:: Your task ::
Retype the lines starting at the one containing "Enable the toxic tag filter" and ending at the one containing "I will point(656,631).", both included, exactly as they appear.

:: Data for this task ::
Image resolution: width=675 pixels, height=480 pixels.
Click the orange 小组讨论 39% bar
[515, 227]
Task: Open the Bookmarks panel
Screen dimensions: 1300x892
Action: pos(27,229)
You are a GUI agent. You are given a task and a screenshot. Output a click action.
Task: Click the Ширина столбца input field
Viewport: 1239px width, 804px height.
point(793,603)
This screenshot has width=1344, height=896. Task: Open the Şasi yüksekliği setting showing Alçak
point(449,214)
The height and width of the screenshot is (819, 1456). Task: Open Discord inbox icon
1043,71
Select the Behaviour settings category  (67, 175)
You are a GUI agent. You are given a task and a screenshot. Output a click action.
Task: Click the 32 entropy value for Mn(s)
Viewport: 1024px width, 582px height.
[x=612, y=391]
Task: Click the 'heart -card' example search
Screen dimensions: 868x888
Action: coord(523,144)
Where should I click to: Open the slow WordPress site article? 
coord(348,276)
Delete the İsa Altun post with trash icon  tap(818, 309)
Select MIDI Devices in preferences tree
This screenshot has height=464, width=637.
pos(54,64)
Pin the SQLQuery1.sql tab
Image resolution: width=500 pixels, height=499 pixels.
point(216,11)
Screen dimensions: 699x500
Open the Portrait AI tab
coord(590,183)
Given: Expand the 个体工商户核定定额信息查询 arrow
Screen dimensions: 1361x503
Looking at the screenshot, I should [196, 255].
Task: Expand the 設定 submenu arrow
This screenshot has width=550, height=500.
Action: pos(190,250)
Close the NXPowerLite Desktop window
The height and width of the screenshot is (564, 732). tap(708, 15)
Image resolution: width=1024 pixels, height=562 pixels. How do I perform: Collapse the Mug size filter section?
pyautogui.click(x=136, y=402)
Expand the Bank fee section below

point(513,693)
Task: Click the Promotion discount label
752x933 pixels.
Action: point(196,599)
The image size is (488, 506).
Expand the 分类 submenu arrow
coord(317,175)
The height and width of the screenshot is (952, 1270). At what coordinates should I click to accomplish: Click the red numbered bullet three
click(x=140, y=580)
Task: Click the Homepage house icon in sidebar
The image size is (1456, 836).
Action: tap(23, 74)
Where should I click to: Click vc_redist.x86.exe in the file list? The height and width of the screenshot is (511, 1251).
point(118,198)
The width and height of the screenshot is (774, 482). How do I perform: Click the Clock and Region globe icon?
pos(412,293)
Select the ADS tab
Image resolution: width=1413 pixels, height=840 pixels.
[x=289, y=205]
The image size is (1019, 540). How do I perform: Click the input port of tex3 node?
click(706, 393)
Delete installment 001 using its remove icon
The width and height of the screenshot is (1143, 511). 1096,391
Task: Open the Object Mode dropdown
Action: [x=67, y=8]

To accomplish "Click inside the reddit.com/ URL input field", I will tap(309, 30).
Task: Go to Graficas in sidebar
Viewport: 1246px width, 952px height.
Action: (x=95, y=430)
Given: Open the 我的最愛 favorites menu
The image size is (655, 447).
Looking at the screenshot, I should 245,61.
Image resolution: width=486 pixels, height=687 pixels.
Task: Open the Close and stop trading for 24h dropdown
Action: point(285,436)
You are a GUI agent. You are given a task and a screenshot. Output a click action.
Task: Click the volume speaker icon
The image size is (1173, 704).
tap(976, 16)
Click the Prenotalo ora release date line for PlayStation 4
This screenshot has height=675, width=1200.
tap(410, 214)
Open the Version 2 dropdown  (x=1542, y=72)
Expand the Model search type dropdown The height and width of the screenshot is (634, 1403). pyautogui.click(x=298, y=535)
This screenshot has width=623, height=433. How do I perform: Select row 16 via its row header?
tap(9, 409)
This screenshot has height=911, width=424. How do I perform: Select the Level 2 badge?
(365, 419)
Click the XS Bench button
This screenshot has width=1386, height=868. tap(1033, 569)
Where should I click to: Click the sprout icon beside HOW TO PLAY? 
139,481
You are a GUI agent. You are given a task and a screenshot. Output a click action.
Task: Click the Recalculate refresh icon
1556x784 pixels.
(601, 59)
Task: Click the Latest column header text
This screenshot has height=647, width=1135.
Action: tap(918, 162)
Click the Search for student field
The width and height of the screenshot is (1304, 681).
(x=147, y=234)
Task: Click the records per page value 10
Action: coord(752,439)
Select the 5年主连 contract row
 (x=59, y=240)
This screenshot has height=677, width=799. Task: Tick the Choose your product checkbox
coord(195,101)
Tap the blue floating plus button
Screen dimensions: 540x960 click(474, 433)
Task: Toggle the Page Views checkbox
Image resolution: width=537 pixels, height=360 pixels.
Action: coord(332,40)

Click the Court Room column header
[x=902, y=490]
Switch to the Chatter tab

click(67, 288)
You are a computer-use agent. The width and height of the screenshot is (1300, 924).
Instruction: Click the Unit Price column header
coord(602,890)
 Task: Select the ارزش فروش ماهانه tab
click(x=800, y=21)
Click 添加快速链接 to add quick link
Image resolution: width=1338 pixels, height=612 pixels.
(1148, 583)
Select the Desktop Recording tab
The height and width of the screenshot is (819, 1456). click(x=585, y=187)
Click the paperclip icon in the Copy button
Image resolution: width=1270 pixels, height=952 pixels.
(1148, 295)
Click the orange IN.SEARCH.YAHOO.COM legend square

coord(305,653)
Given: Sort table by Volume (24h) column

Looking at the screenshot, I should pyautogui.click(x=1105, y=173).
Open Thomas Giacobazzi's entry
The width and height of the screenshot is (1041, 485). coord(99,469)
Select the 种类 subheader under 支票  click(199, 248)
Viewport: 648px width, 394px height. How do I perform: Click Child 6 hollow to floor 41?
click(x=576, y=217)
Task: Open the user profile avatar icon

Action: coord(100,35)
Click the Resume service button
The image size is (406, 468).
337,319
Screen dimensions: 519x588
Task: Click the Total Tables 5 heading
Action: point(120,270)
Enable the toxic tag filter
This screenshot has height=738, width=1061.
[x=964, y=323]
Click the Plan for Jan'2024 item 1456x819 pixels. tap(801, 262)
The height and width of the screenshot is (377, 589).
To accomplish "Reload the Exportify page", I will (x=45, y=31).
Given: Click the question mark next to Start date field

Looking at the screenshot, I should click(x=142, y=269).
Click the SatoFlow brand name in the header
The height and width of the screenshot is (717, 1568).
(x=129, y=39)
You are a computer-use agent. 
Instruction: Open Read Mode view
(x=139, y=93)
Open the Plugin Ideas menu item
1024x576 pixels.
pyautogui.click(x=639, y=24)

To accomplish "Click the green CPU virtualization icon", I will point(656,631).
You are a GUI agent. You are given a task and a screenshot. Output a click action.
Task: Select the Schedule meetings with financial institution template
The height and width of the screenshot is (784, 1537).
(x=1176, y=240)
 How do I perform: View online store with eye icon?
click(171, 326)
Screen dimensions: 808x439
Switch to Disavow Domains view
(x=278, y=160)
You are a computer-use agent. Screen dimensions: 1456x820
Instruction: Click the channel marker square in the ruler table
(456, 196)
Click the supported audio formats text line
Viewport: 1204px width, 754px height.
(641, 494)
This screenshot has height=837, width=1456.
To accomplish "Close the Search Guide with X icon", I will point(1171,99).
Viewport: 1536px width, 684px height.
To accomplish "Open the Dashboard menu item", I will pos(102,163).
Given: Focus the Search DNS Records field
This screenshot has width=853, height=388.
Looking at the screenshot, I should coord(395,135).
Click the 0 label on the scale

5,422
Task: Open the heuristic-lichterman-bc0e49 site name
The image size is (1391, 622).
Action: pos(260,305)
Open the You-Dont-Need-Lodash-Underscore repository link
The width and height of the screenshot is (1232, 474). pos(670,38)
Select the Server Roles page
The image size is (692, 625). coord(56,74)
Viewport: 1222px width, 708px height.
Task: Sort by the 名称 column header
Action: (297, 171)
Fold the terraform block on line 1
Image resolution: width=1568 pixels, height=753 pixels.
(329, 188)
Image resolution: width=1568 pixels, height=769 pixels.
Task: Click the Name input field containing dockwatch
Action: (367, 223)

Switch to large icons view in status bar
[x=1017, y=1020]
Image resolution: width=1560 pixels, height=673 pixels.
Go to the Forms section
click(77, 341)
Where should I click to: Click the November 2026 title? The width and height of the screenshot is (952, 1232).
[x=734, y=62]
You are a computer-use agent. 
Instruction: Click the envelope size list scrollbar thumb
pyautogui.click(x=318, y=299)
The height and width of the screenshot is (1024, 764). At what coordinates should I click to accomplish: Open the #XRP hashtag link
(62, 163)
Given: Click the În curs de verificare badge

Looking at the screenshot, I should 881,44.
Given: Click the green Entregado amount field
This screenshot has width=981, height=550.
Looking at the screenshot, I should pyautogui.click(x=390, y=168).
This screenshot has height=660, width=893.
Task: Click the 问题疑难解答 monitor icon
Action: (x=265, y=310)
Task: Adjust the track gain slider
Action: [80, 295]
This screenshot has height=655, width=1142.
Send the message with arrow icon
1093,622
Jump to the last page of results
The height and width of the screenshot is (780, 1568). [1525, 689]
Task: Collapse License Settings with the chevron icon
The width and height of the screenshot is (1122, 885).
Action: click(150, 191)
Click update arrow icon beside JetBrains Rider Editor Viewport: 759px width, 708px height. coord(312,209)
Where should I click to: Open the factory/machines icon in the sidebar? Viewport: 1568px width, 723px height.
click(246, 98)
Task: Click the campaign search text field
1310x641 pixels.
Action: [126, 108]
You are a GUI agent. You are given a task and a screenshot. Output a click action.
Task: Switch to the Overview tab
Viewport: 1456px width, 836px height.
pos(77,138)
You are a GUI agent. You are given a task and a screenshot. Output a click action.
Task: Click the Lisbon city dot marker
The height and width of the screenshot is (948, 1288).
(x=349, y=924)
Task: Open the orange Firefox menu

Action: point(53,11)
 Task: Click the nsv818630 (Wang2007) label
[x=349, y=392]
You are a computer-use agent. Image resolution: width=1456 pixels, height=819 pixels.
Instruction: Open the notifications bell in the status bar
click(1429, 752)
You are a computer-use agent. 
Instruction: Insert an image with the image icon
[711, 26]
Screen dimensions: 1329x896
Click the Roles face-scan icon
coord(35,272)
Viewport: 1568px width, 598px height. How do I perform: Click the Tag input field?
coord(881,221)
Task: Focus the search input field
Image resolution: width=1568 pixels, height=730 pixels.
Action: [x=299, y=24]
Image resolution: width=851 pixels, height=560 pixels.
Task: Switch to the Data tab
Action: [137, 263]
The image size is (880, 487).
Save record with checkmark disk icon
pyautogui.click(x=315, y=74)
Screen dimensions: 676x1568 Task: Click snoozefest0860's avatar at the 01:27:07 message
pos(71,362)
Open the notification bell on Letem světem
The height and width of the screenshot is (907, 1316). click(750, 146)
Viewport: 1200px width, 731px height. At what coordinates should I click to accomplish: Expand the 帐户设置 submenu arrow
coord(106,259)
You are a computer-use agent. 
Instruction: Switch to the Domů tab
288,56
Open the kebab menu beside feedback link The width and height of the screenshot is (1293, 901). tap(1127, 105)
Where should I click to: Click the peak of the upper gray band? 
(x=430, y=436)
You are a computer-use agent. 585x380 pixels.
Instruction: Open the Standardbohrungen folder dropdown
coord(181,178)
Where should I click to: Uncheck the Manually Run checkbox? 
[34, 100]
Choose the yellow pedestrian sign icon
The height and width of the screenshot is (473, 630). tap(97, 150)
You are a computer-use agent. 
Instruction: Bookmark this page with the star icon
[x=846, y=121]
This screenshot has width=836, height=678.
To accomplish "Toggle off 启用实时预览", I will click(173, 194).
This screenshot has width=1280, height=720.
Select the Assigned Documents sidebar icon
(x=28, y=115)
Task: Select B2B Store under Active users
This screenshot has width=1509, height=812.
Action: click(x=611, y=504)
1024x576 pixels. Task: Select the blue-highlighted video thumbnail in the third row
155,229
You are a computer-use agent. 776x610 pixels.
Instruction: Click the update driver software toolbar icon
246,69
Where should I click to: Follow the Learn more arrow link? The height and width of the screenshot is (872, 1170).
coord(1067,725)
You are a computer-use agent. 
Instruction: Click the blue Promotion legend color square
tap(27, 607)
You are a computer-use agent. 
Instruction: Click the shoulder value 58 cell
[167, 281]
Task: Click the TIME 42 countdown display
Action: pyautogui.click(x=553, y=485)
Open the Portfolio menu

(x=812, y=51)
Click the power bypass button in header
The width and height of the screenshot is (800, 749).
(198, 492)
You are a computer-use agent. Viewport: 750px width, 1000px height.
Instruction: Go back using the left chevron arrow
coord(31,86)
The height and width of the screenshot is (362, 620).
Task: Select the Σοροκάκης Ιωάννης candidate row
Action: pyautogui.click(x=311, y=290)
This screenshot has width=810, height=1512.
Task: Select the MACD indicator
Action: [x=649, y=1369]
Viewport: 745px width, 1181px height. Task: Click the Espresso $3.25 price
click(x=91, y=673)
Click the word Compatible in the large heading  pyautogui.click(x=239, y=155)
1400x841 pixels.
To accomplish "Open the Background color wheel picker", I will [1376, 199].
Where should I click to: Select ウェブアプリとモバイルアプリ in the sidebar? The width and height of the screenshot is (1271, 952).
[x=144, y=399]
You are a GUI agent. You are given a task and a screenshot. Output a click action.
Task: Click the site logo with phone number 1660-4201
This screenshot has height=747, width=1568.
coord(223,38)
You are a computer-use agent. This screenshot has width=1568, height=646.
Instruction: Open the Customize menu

:: Correct result ::
Enable the toxic tag filter
This screenshot has height=738, width=1061.
[x=964, y=323]
Click the Plan for Jan'2024 item 1456x819 pixels. tap(801, 262)
The height and width of the screenshot is (377, 589).
To accomplish "Reload the Exportify page", I will (x=45, y=31).
Given: Click the question mark next to Start date field

Looking at the screenshot, I should click(x=142, y=269).
Click the SatoFlow brand name in the header
The height and width of the screenshot is (717, 1568).
(x=129, y=39)
You are a computer-use agent. 
Instruction: Open Read Mode view
(x=139, y=93)
Open the Plugin Ideas menu item
1024x576 pixels.
pyautogui.click(x=639, y=24)

To accomplish "Click the green CPU virtualization icon", I will point(656,631).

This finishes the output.